🤖 AI Summary
This work proposes SourceSwap, a novel framework for zero-shot object swapping that overcomes key limitations of existing methods—such as per-object fine-tuning, slow inference, or reliance on additional paired data—by enabling cross-object alignment and scene harmonization without video or multi-view inputs. SourceSwap introduces a self-supervised, source-aware alignment mechanism that generates high-quality pseudo-paired data in the initial noise space through frequency-separated perturbations. Leveraging a dual U-Net architecture, full-source conditioning, and a noise-free reference encoder, the method significantly outperforms current approaches in object fidelity, scene preservation, and object-scene harmony. Furthermore, it generalizes effectively to theme-driven refinement and face swapping tasks. To support rigorous evaluation, the authors also introduce SourceBench, the first high-quality benchmark dedicated to object swapping.
📝 Abstract
Object swapping aims to replace a source object in a scene with a reference object while preserving object fidelity, scene fidelity, and object-scene harmony. Existing methods either require per-object finetuning and slow inference or rely on extra paired data that mostly depict the same object across contexts, forcing models to rely on background cues rather than learning cross-object alignment. We propose SourceSwap, a self-supervised and source-aware framework that learns cross-object alignment.
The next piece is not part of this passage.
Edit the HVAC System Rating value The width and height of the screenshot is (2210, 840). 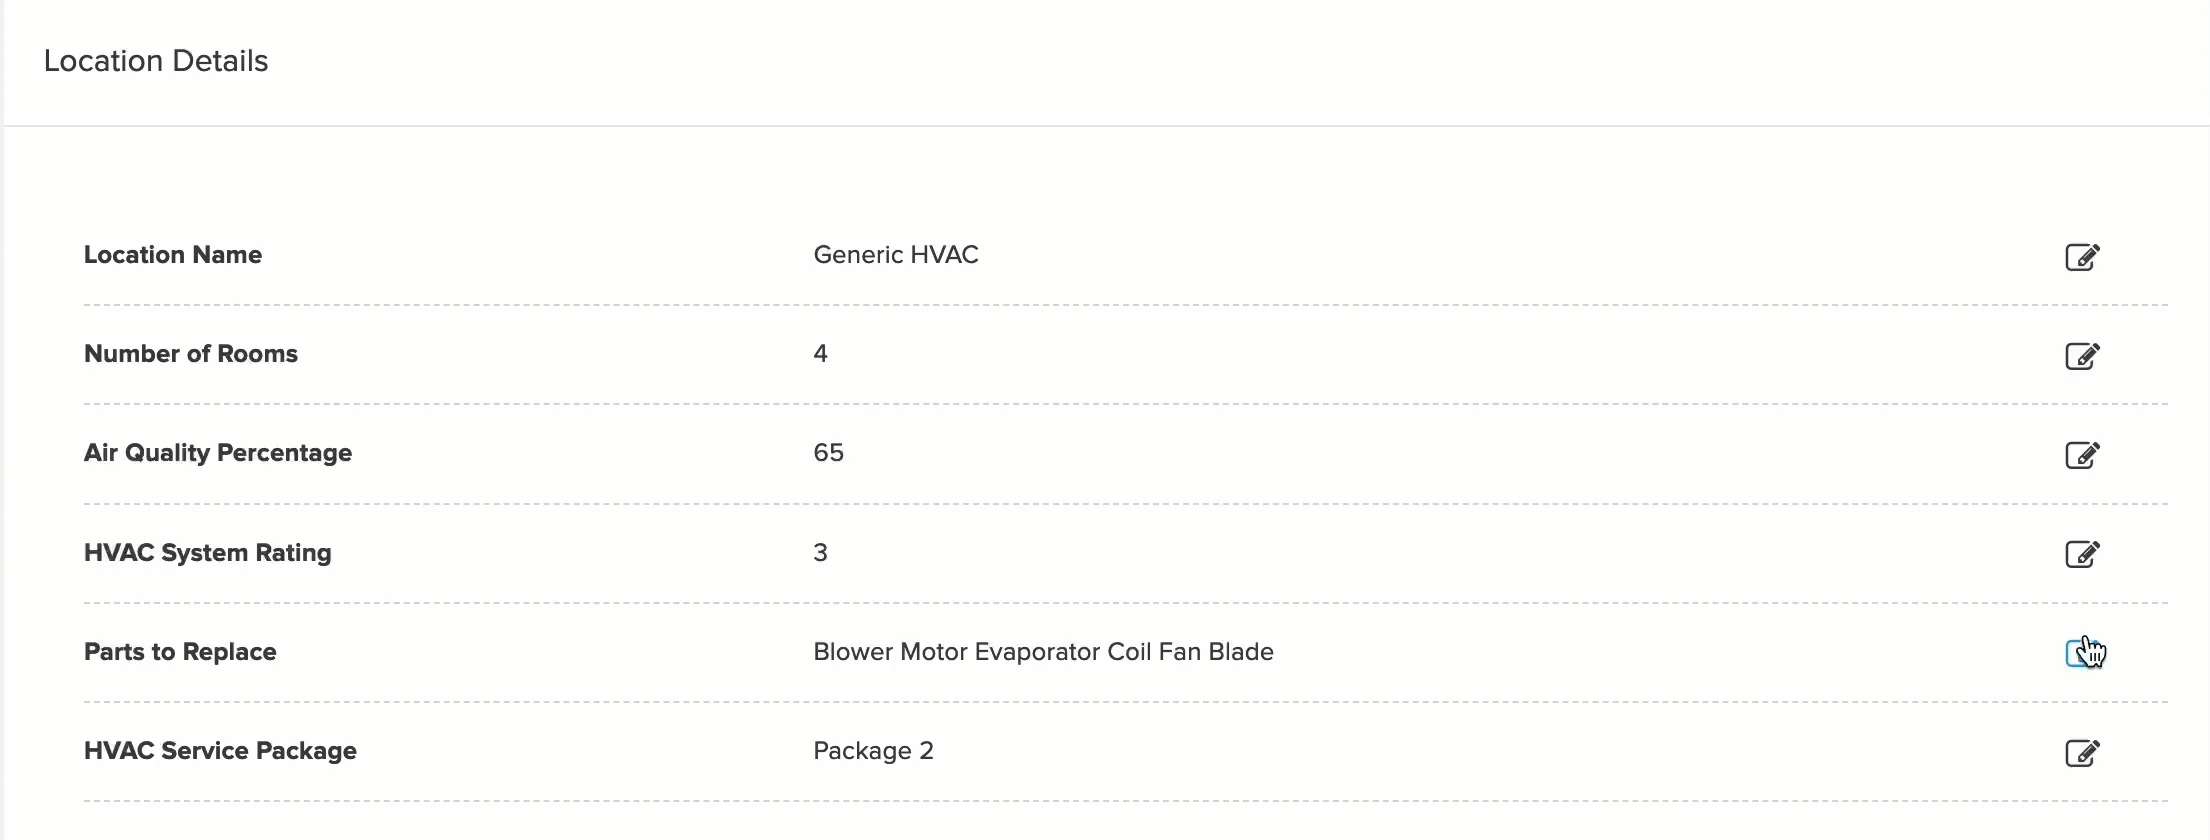(2082, 554)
Our key insight is to synthesize high-quality pseudo pairs from any image via a frequency-separated perturbation in the initial-noise space, which alters appearance while preserving pose, coarse shape, and scene layout, requiring no videos, multi-view data, or additional images. We then train a dual U-Net with full-source conditioning and a noise-free reference encoder, enabling direct inter-object alignment, zero-shot inference without per-object finetuning, and lightweight iterative refinement. We further introduce SourceBench, a high-quality benchmark with higher resolution, more categories, and richer interactions. Experiments demonstrate that SourceSwap achieves superior fidelity, stronger scene preservation, and more natural harmony, and it transfers well to edits such as subject-driven refinement and face swapping.